2 レオ・フェネオン
青い目を驚いたように見開いているフェネオンさんに、俺はコンビニの袋を掲げながら訴えた。
「あの、俺これから家に帰って夜ご飯食べたいんですよね。ビールも折角買ったのに温くなっちゃうから、いつの間に連れて来られたかよく分からないんですけどさっさと元の場所に戻してもらえません?」
何故コンビニが目の前からなくなっているのかは謎のままだけど、おっさんたちに囲まれた時にこっそり移動させられてたんじゃないかというのが俺の推測だ。だってそれ以外に考えられないし。
だけどフェネオンさんは固まったままで、何も言わない。うーん、これってもしかしてドッキリ? まだカメラが回ってるとか?

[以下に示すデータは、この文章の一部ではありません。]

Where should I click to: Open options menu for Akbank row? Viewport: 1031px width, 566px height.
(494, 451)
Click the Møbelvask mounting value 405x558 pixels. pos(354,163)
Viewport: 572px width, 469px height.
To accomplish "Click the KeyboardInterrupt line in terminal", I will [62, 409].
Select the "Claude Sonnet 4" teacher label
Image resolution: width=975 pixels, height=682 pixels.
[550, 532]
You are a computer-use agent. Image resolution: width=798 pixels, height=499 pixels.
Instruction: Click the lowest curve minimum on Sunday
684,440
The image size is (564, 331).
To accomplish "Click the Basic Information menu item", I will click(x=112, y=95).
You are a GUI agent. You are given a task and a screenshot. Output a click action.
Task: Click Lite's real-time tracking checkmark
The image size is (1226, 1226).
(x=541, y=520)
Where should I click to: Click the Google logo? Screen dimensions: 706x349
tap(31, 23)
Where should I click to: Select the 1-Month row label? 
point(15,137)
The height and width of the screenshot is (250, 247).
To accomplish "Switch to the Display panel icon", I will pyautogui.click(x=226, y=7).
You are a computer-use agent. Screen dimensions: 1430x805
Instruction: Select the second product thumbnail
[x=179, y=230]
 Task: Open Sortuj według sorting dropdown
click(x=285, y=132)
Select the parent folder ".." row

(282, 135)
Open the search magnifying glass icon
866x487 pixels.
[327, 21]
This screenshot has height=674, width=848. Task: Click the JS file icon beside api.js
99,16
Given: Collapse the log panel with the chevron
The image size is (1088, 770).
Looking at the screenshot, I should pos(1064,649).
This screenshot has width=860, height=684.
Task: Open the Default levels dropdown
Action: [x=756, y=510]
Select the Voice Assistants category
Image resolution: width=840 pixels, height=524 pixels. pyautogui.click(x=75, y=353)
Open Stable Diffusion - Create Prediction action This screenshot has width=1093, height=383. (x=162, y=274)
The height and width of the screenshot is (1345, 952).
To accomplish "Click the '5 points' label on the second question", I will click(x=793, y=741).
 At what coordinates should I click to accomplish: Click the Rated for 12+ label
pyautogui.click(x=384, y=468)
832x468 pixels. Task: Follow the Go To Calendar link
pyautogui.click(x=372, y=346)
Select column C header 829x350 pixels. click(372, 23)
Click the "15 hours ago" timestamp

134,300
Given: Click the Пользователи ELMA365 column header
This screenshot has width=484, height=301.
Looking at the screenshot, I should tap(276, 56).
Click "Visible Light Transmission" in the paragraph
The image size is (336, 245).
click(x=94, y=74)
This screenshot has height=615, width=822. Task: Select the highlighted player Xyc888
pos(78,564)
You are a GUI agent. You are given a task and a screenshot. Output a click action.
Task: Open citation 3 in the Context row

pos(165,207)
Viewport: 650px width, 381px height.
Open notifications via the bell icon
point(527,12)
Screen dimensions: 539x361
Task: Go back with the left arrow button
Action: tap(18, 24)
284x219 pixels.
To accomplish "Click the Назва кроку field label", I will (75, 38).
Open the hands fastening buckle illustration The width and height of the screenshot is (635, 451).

「汗だくだからお風呂も入りたいし。明日も早いから、早く帰って食べて寛いで寝たいんですけど」
疑いの目で周囲を見渡してみたけど、それらしき物は見当たらない。最近の小型カメラってすごい小さいっていうし、素人目じゃ分からないのかも?
フェネオンさんはずっと目玉が零れ落ちそうなくらい目を見開いていたけど、突如鋭い眼差しに変わった。
「――残念ながら、ここは貴方様がいらっしゃった場所とは別の世界でございます。聖女様」
「あー、そのお芝居はもういいんですって。なんで俺が対象になったのか知らないけど、ドッキリみたいな番組でしょ? バイト上がりで疲れてるし、お腹も空いてるんでさっさと解放してほしいんですけど」
俺はとにかく早く帰りたいんだ。口の中は、完全に焼きそばの辛子マヨネーズ味になっている。あ、想像しただけで涎が……!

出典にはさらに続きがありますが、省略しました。